▶ **WRITTEN PROBLEM**
Return every line in the items below that contains the string "Open", copying each line in full.

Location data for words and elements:
— START —

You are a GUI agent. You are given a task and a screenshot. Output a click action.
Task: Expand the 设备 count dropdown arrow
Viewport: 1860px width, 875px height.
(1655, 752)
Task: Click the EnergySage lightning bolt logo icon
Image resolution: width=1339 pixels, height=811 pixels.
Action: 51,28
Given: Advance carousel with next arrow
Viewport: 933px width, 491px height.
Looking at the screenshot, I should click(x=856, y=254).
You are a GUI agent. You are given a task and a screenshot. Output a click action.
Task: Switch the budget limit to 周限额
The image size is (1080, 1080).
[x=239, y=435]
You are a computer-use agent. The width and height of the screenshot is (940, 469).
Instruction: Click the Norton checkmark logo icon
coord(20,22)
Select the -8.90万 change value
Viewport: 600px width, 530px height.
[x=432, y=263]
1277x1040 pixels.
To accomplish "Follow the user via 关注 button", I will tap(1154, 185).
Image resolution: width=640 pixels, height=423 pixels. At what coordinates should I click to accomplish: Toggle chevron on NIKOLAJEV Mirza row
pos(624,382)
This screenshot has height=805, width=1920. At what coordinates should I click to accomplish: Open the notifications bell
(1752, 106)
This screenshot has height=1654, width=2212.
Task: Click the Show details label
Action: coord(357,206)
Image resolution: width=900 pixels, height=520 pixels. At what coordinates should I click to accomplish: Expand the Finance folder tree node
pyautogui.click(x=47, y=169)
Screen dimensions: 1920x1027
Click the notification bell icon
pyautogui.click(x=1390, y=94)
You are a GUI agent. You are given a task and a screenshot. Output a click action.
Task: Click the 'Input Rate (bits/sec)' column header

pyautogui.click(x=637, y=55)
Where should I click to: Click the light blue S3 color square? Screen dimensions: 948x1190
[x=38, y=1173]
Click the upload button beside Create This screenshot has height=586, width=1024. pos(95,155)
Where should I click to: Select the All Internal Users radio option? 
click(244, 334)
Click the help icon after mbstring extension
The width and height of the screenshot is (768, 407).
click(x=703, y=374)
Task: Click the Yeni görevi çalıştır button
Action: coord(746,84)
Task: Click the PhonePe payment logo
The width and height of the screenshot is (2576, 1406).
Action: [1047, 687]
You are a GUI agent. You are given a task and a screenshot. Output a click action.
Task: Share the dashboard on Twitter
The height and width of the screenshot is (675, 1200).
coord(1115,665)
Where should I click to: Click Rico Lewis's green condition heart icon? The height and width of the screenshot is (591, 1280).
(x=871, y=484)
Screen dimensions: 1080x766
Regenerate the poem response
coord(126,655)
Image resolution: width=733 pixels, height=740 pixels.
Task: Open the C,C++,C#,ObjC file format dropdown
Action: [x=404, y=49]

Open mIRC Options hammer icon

— END —

▶ **ANSWER TO THIS EXERCISE**
This screenshot has height=805, width=1920. At what coordinates should I click to accomplish: Open the notifications bell
Task: Open the C,C++,C#,ObjC file format dropdown
Open mIRC Options hammer icon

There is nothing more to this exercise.